START Extracted information

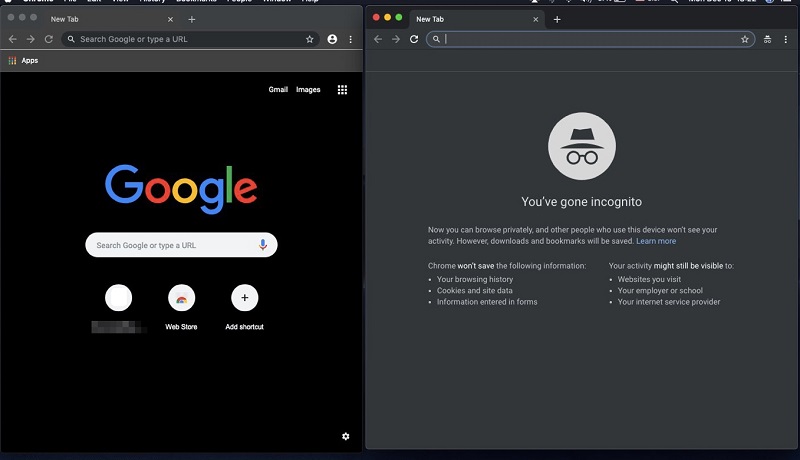Click the Images link
Viewport: 800px width, 460px height.
tap(308, 90)
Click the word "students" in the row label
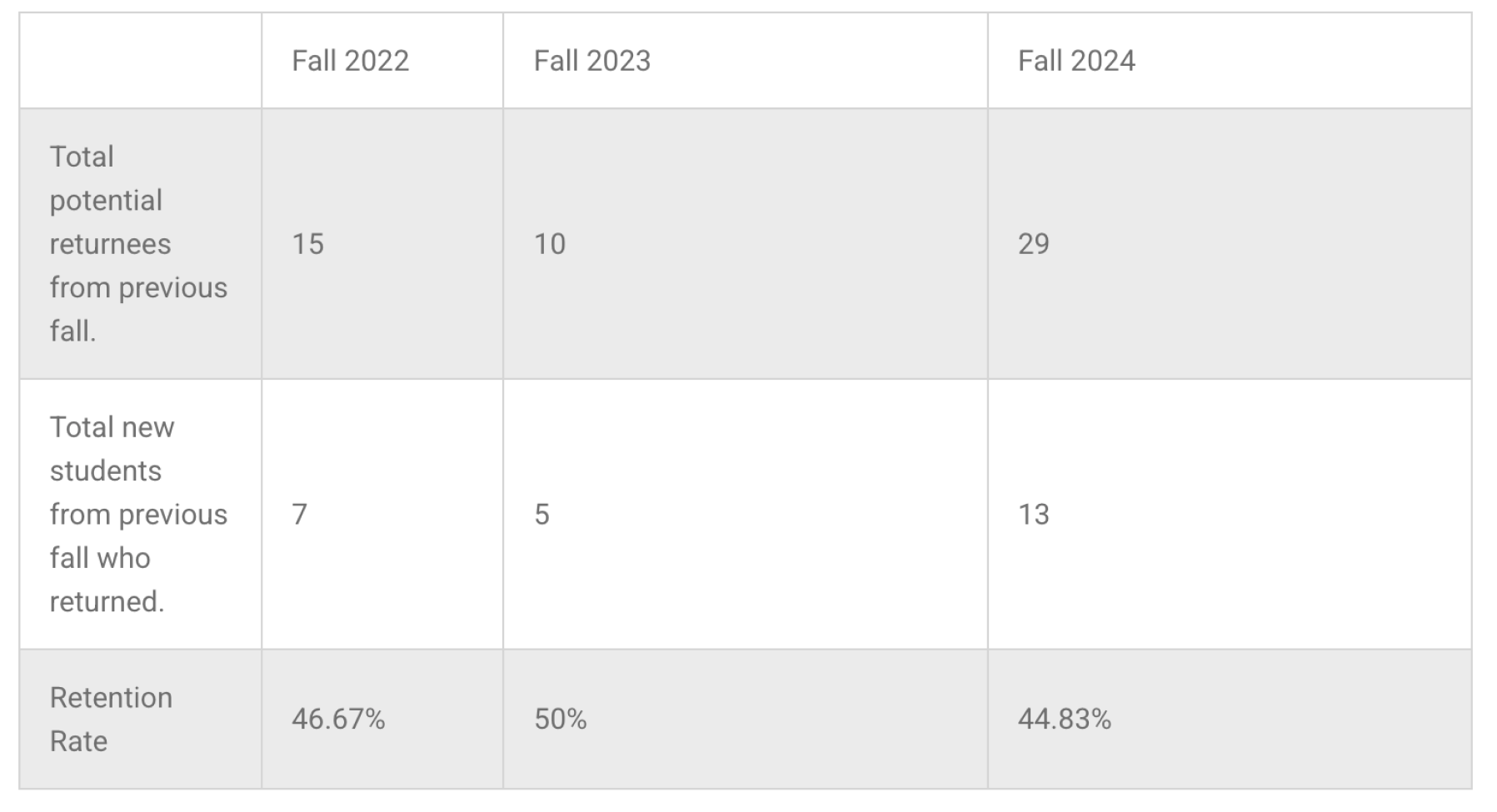Viewport: 1497px width, 812px height. tap(106, 471)
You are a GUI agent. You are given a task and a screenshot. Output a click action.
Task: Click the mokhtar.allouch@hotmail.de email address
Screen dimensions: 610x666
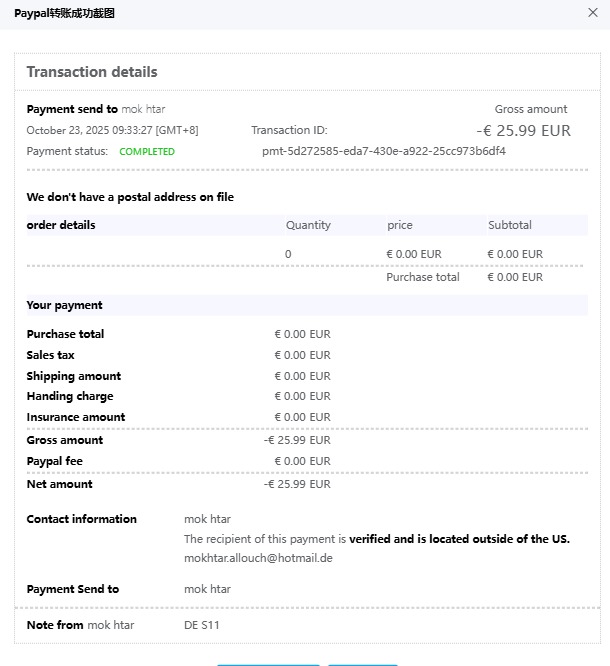[258, 558]
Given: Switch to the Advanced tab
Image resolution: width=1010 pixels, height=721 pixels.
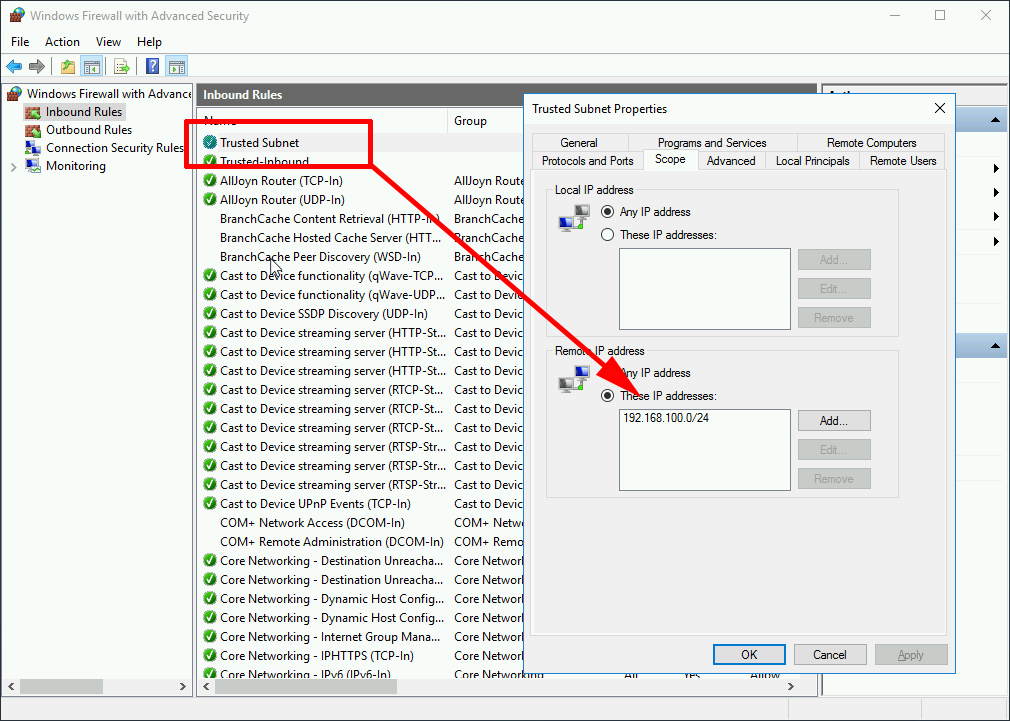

END Extracted information

- [Task description]: The lines from the one holding "You are a GUI" through the end of the material above are to be echoed exactly, both ends included. Do not include pictures.

- [Response to the task]:
You are a GUI agent. You are given a task and a screenshot. Output a click action.
Task: Click the mokhtar.allouch@hotmail.de email address
Screen dimensions: 610x666
[258, 558]
Given: Switch to the Advanced tab
Image resolution: width=1010 pixels, height=721 pixels.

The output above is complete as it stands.